Conversely, when using rigid tubing or directly connecting the connector to a manifold or port, threaded terminations are typically preferred. For tapered pipe threads, the application of supplemental sealing paste during installation is often required to ensure a properly sealed interface.
When placing fluid connections near ITE, it is crucial to consider the vibrational factors that could affect long-term reliability. It is essential to strictly follow the recommended installation torque during setup to prevent any potential loosening over prolonged operational periods.
How to monitor cooling systems in data centers
Monitoring environmental conditions around liquid-cooled systems is essential for protecting ITE. Implementing intelligent flow monitoring and advanced leak detection apparatus within the cooling system will enhance proactive visibility in identifying harmful conditions, such as fluid leaks, humidity levels conducive to condensation and elevated fluid temperatures supplied directly to IT gear.
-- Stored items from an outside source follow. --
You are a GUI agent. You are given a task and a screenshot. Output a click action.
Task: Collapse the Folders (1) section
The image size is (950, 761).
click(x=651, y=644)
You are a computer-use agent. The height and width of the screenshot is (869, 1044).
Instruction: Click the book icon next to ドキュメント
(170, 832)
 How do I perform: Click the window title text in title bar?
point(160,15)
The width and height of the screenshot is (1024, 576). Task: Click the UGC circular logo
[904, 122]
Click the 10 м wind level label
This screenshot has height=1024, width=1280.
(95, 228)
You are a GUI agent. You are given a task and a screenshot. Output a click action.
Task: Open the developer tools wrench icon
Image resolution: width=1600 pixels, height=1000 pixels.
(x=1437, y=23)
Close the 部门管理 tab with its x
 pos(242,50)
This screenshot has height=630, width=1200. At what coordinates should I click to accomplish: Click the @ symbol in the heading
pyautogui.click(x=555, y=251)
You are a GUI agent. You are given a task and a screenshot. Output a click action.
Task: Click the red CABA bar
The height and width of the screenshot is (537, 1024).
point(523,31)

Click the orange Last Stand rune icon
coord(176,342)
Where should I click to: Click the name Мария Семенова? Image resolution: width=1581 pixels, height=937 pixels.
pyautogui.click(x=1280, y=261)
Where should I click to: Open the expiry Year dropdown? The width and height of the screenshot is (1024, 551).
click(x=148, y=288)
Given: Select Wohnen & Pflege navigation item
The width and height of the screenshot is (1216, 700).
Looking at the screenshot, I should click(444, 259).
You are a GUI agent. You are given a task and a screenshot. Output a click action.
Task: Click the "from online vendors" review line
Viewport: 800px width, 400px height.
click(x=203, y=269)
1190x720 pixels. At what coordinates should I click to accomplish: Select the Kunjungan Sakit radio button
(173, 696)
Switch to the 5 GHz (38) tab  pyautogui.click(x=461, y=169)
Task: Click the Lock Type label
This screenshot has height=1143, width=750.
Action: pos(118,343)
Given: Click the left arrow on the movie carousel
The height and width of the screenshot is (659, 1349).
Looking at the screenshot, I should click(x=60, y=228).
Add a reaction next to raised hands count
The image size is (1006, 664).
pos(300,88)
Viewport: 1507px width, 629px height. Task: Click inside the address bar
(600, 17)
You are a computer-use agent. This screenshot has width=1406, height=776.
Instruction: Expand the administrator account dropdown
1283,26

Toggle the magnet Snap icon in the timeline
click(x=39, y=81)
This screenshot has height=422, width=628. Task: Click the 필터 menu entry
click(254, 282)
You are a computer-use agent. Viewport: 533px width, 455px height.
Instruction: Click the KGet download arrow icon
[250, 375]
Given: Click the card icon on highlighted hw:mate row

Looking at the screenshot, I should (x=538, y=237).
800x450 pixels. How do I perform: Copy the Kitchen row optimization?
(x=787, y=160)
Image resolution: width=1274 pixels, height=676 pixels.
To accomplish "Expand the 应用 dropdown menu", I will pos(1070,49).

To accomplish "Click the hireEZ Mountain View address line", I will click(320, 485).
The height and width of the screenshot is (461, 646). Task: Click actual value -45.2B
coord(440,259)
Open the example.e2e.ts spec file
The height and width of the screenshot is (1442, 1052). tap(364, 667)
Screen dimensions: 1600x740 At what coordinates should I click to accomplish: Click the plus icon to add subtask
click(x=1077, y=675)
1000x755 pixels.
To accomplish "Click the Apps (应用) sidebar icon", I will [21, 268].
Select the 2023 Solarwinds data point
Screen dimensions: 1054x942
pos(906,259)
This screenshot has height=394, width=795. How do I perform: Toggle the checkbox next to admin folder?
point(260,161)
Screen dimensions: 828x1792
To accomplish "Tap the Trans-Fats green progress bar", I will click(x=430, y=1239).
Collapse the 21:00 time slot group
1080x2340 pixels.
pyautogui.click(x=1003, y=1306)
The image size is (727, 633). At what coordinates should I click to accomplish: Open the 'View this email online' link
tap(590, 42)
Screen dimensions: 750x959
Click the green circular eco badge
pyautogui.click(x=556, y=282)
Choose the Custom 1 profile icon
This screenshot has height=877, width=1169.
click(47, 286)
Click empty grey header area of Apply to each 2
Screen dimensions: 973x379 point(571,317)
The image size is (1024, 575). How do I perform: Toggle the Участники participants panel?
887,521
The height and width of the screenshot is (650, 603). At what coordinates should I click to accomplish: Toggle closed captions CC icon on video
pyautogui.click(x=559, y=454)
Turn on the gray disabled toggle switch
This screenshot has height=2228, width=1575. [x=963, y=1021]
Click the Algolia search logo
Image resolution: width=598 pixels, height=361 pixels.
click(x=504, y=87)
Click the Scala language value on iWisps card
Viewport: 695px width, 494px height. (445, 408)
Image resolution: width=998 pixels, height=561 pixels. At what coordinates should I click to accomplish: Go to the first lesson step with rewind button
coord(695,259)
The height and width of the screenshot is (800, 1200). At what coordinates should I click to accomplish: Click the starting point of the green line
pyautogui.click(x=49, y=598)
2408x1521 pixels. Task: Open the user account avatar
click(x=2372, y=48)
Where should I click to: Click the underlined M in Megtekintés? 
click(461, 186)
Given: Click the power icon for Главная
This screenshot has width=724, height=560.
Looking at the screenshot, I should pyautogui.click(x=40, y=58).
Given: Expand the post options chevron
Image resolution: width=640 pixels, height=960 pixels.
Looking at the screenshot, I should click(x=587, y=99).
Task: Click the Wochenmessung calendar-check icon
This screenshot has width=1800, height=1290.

As heat densities rise, the system’s reaction time in responding to larger data events becomes increasingly important. Using advanced embedded controllers allows for flexible, programmatic interfaces that can collect nontraditional data sets, enhancing ITE protection and optimizing system energy efficiency.
Leak detection systems should be strategically placed throughout system components, reporting into or off a CDU and at critical locations along the piping system. These systems provide proactive alerts when fluid pressure drops at nodes, racks or data center levels, indicating a potential leak. They can also pinpoint the location of a leak, enabling teams to conduct controlled shutdowns of the CDU, servers and cooling systems, thus streamlining equipment troubleshooting and repair processes.
Liquid cooling systems require continuous monitoring and control, which may involve remote monitoring, conducting preventive maintenance, managing fluids and overseeing asset management.
How to ensure reliability in data center design
Mission critical facilities require continuous operation and optimal performance, with reliability being a crucial factor. How will the quality of a system product evolve over time? When is it likely to fail? Reliability is defined as the probability that a product, system or service will adequately perform its intended function for a specified duration or operate without failure in a defined environment.
Reliability can be measured with mean time to failure (MTTF). MTTF of a component is calculated by summing the lengths of the operational periods and dividing by the number of observed failures.
MTTF = ∑ (start of downtime − start of uptime)/number of failures.
Although liquid cooling has been around since the 1960s, advancements in materials, systems and equipment reliability are still in the research phase.
In many cases, implementations have outpaced research, understanding failures in short-term system evolvements due to the rapid evolution of IT. This presents a real risk for everyone involved in the process.
It is essential to recognize that common design and operation key points in the piping systems associated with CDUs often stem from critical conditions that require thorough evaluation and proactive management. Issues such as inadequate system design, improper installation practices and insufficient operational oversight can lead to significant operational disruptions and costly repairs.
Therefore, a comprehensive approach that emphasizes meticulous design planning, rigorous quality control during construction and ongoing monitoring in operation is vital. By addressing these key points with diligence and foresight, engineers can ensure the reliability and efficiency of CDU piping systems, supporting the optimal performance of high-density data centers.